Carlos Colon (Frogpond 33:1)


reincarnation--
already have a death poem
from the last time

Stanford Forrester


the longest night--
the death poem
rustles

Claire Gallagher (The Heron's Nest 9)


this life ...
a soap bubble beautiful
before it bursts

Kala Ramesh (bottle rockets #15)


d e a t h p o e m t h e l i g h t b e t w e e n t h e l e t t e r s

Ed Markowski (bottle rockets #21)


Are there any haiku about death that you've come across and would like to share? Have you written a death poem?


Notes

(1) Huston Smith, The World's Religions, p. 333.

Note: Original publication credits of the haiku are in parantheses.
#26
Religio / Re: Haiku & Buddhism
August 30, 2011, 11:41:25 PM
Good point about the merriam webster definition. Rereading their various definitions for religion, a few are certainly tautological. Interesting. http://www.merriam-webster.com/dictionary/religion
#27
Religio / Re: Haiku & Buddhism
August 28, 2011, 04:42:32 PM
Hi Gary,

Welcome! Thanks for starting this thread!

Is Buddhism a religion? I looked up "religion" on Merriam-Webster and found this definition: "a personal set or institutionalized system of religious attitudes, beliefs, and practices." When I think of Buddhism, I immediately think of that last word in the definition: "practices." 

Good point about Pure Land, Theravada, and so forth.

David
#28
Religio / Re: A Sense of Something Bigger
August 28, 2011, 04:30:06 PM
Mishima,

Love the poem. There is an almost Sufi feeling to it.

Best,
David
#29
Hi haikurambler,

You note: "We are reminded that all around us is a mystery in process so vast and pressing that, when we gravitate back to our daily mundane tasks, it bugs us."
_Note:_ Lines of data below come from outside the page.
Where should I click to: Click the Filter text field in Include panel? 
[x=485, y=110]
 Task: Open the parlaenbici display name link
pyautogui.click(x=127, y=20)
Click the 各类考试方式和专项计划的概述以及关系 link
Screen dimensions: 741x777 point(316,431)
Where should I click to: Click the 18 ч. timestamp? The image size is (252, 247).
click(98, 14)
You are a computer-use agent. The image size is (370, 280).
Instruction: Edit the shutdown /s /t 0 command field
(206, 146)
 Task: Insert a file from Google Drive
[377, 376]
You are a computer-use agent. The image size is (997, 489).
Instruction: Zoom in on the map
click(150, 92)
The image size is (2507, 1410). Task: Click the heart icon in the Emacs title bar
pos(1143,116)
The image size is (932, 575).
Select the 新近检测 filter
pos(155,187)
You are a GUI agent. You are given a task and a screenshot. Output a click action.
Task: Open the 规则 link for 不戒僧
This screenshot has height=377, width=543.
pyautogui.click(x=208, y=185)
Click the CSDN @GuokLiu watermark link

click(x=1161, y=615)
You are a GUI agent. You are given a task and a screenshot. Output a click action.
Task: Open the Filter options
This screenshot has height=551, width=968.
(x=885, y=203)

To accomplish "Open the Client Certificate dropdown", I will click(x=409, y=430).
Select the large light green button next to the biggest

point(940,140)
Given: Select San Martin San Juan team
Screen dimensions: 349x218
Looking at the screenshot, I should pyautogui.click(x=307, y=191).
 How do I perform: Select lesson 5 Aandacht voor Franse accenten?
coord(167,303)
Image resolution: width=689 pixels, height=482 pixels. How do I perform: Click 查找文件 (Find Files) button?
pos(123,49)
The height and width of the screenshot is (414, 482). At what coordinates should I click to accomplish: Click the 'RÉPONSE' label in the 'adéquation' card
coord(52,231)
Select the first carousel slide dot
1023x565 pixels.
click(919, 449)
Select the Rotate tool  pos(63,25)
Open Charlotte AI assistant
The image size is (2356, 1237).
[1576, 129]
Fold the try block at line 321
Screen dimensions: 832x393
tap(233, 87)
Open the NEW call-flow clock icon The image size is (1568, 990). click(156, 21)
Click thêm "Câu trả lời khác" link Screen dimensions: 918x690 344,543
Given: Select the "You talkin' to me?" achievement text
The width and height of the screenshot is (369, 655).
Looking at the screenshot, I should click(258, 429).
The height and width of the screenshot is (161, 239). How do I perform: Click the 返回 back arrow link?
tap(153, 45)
This reminds me of a short (four line) Robert Bly poem: "After Long Busyness"

I start out for a walk at last after weeks at the desk.
Moon gone, plowing underfoot, no stars; not a trace of light!
Suppose a horse were galloping toward me in this open field?
Every day I did not spend in solitude was wasted.

I've always loved this poem, and I think it underscores what you are pointing out.

However, I think a strength of haiku can be connecting the two: the mundane and the mysterious.

Best,
David
#30
Religio / Re: Haiku as Magic Spell
August 26, 2011, 02:23:07 AM
Hi haikurambler,

I like the phrase "magic spell." From my perspective, what you describe is common to all literature and art. John Gardner described fiction as "dream," which I think is what you are pointing to. The haiku poet creates a world (or hints or implies a world) that the reader then inhabits. And because of the open-ended quality of haiku, that world can veer in many directions.

lingering snow
the game of catch continues
into the evening

Cor van den Heuvel (Baseball Haiku, p. 13)

Thanks for starting this discussion!